** START SOURCE EXTRACT **

If you know me, then you know that I don't care for frustrated hope and waiting, so spring is just going to have to change.  I've had a good long talk with the powers that be...he is working on global warming...but until that pans out, I need a different plan.  I need more early spring foods.  So imagine my delight when I learned that you can eat the shoots hostas send up first thing in the spring.  Not only are these shoots edible, hostas are actually cultivated in Japan solely for these shoots.

Sadly I got rid of most of my hostas years ago because I thought they were "useless ornamentals", but I have some left in spots with so much shade that I didn't know what else to do there.   I could barely wait for my remaining hostas to come up this year, so I could start experimenting in the kitchen.  I tried the shoots baked in the oven with asparagus and seasoned with oil, salt and pepper and Parmesan cheese.   They were quite tasty, but had a slight bitter after taste that I did not care for.  I tried preboiling them the next time, but that did little to remove the bitter after taste.  Any suggestions for next year?

Note the roasted hostas


A few other foods are on the spring menu.  I've been getting more into foraging lately which offers lots of opportunity for early spring foods.  So far I'm sticking only to plants I'm confident I can correctly identify, which limits things a little.  I was hoping to try fiddle heads, but the only ones worth eating apparently come from Ostridge ferns and I haven't been able to find any.  Cattails also send up some yummy spring shoots I'm looking forward to trying next year and if I'm feeling like a hard days work I can dig up the roots of the numerous giant burdock that grown along the trail near our house and eat those too.

Anyway, all my reading and researching about foraging has left me feeling greatly cheered about spring.  Now I can add finding this or that wild food to my list of spring hopes.  One of these springs I might actually even eat something!

** END SOURCE EXTRACT **

PROBLEM DETAILS
Reproduce the post above on eating hosta shoots and foraging for early spring foods, word for word and in full.

** START RECORD EXCERPTS **

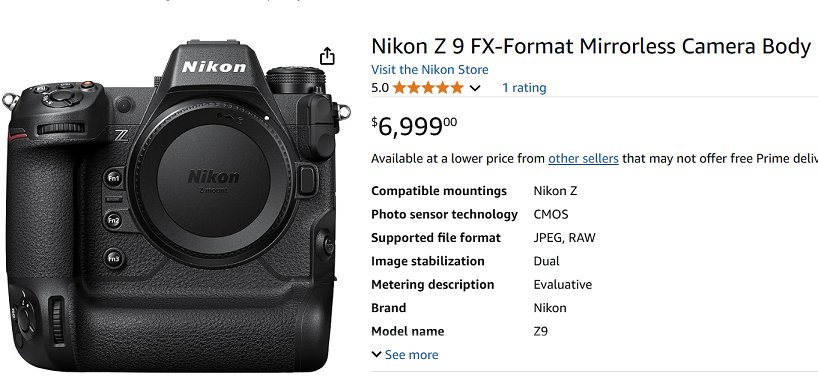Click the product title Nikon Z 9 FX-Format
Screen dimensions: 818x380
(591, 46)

** END RECORD EXCERPTS **
** START RECORD EXCERPTS **

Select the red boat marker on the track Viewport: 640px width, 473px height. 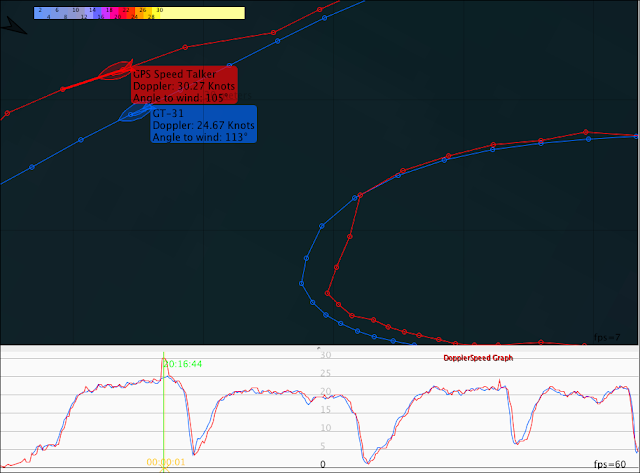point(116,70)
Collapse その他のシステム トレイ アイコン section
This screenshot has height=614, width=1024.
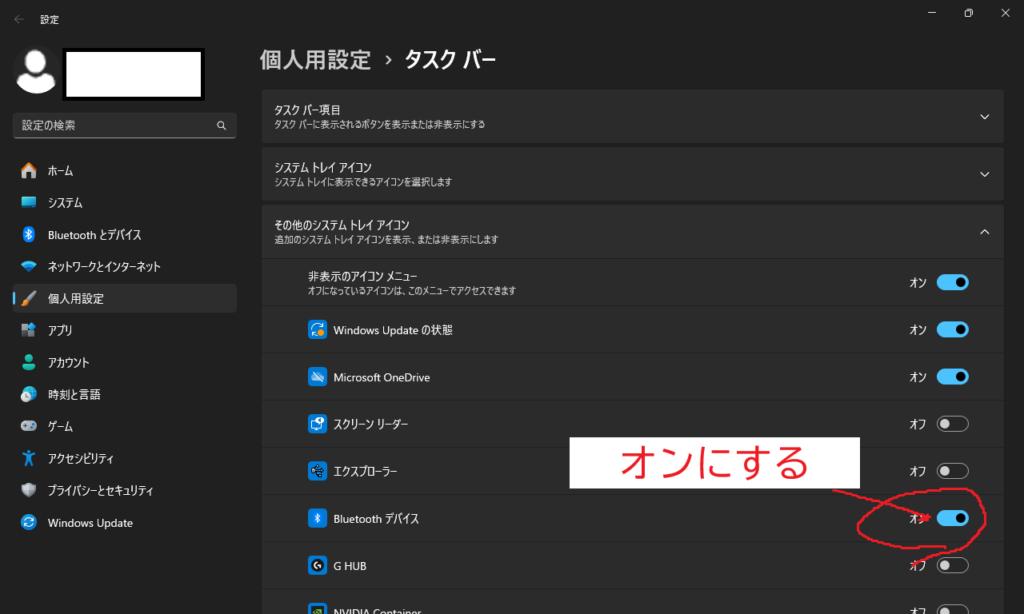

** END RECORD EXCERPTS **

THE RESPONSE
If you know me, then you know that I don't care for frustrated hope and waiting, so spring is just going to have to change.  I've had a good long talk with the powers that be...he is working on global warming...but until that pans out, I need a different plan.  I need more early spring foods.  So imagine my delight when I learned that you can eat the shoots hostas send up first thing in the spring.  Not only are these shoots edible, hostas are actually cultivated in Japan solely for these shoots.

Sadly I got rid of most of my hostas years ago because I thought they were "useless ornamentals", but I have some left in spots with so much shade that I didn't know what else to do there.   I could barely wait for my remaining hostas to come up this year, so I could start experimenting in the kitchen.  I tried the shoots baked in the oven with asparagus and seasoned with oil, salt and pepper and Parmesan cheese.   They were quite tasty, but had a slight bitter after taste that I did not care for.  I tried preboiling them the next time, but that did little to remove the bitter after taste.  Any suggestions for next year?

Note the roasted hostas


A few other foods are on the spring menu.  I've been getting more into foraging lately which offers lots of opportunity for early spring foods.  So far I'm sticking only to plants I'm confident I can correctly identify, which limits things a little.  I was hoping to try fiddle heads, but the only ones worth eating apparently come from Ostridge ferns and I haven't been able to find any.  Cattails also send up some yummy spring shoots I'm looking forward to trying next year and if I'm feeling like a hard days work I can dig up the roots of the numerous giant burdock that grown along the trail near our house and eat those too.

Anyway, all my reading and researching about foraging has left me feeling greatly cheered about spring.  Now I can add finding this or that wild food to my list of spring hopes.  One of these springs I might actually even eat something!